» **The problem**
Beginning with the line that contains "Луцк (284, 2317)", restate each line below through the final one exactly, and exclude the pictures.

[Supplied records — start]

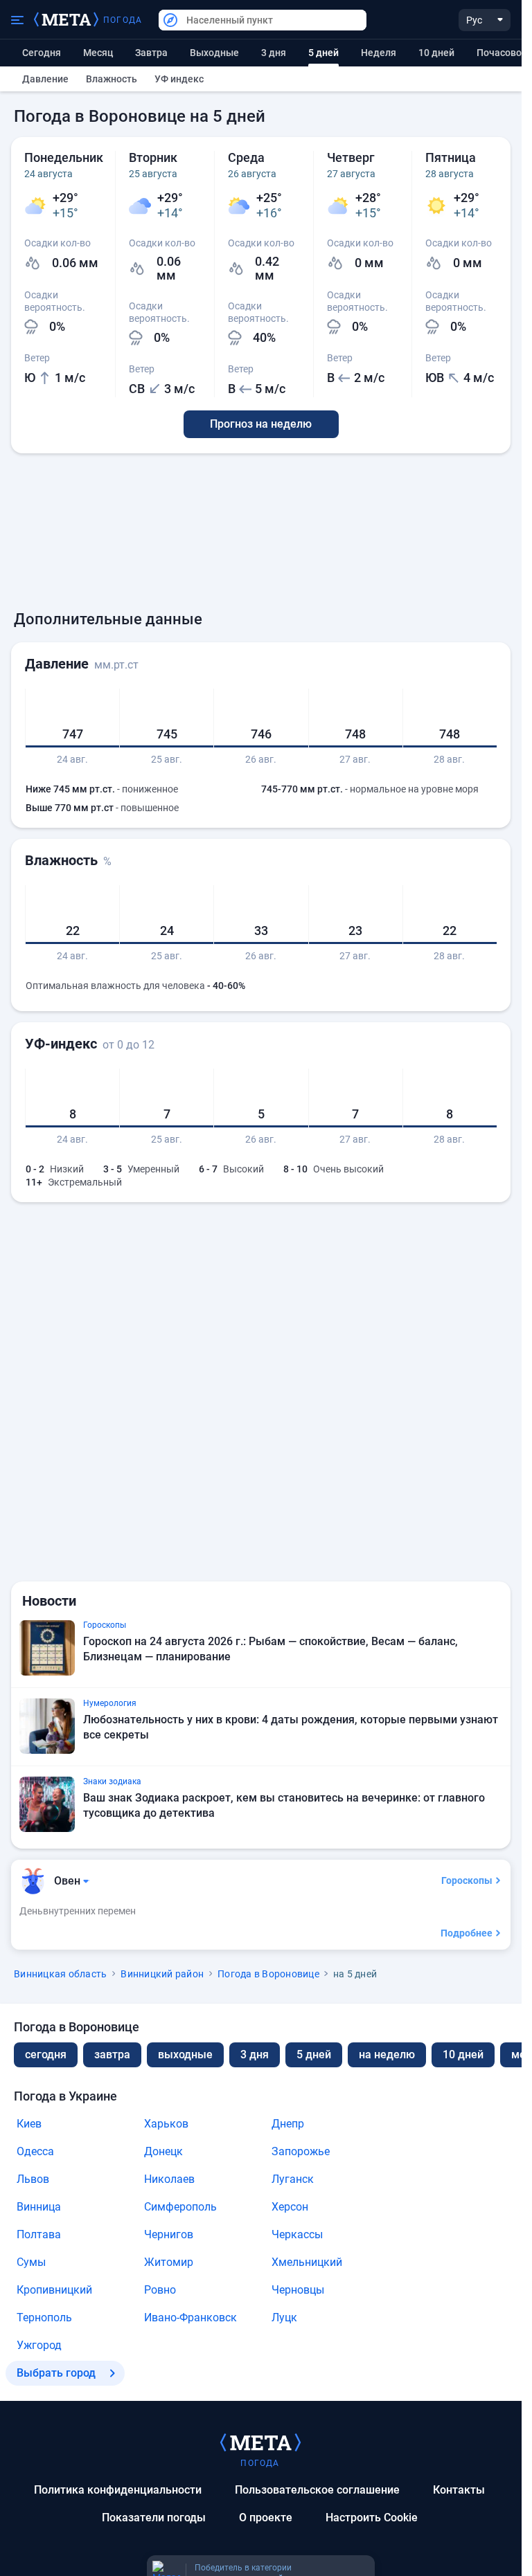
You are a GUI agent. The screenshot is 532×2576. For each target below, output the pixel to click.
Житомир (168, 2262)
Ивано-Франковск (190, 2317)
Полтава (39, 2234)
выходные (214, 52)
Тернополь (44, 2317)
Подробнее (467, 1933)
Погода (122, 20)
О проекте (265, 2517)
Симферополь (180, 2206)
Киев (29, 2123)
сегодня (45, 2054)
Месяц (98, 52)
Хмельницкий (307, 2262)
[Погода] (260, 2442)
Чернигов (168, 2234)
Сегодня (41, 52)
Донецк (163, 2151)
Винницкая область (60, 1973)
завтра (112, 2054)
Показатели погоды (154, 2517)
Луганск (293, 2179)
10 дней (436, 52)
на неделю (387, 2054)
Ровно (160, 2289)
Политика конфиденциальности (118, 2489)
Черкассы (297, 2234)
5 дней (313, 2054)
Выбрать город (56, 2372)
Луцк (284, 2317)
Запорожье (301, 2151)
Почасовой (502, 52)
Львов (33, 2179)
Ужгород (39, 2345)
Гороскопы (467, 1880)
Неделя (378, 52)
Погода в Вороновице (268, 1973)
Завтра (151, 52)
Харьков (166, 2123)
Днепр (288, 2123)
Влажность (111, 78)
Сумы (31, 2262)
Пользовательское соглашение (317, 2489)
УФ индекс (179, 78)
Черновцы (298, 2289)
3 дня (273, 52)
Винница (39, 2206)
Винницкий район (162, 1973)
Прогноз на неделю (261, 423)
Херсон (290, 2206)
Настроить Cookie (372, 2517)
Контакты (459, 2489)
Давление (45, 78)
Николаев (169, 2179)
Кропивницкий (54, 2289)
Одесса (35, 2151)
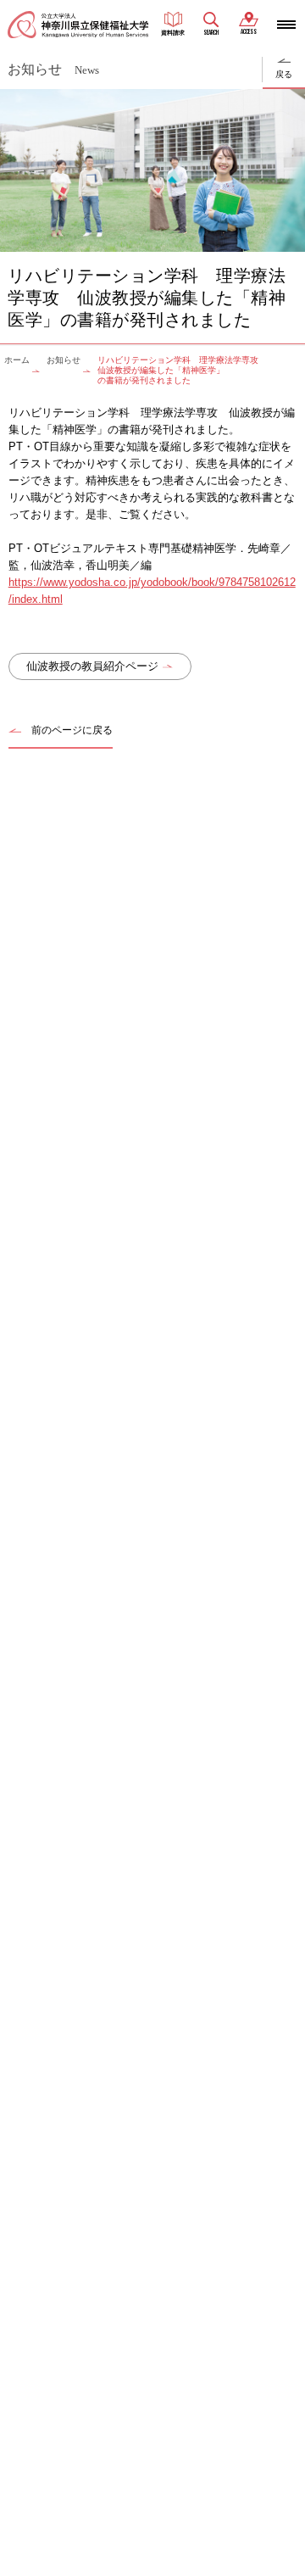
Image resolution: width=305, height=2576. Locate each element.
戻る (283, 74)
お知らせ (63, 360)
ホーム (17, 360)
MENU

[Supplied records — finish]

» **Solution**
Луцк (284, 2317)
Запорожье (301, 2151)
Почасовой (502, 52)
Львов (33, 2179)
Ужгород (39, 2345)
Гороскопы (467, 1880)
Неделя (378, 52)
Погода в Вороновице (268, 1973)
Завтра (151, 52)
Харьков (166, 2123)
Днепр (288, 2123)
Влажность (111, 78)
Сумы (31, 2262)
Пользовательское соглашение (317, 2489)
УФ индекс (179, 78)
Черновцы (298, 2289)
3 дня (273, 52)
Винница (39, 2206)
Винницкий район (162, 1973)
Прогноз на неделю (261, 423)
Херсон (290, 2206)
Настроить Cookie (372, 2517)
Контакты (459, 2489)
Давление (45, 78)
Николаев (169, 2179)
Кропивницкий (54, 2289)
Одесса (35, 2151)
Image resolution: width=305, height=2576. Locate each element.
戻る (283, 74)
お知らせ (63, 360)
ホーム (17, 360)
MENU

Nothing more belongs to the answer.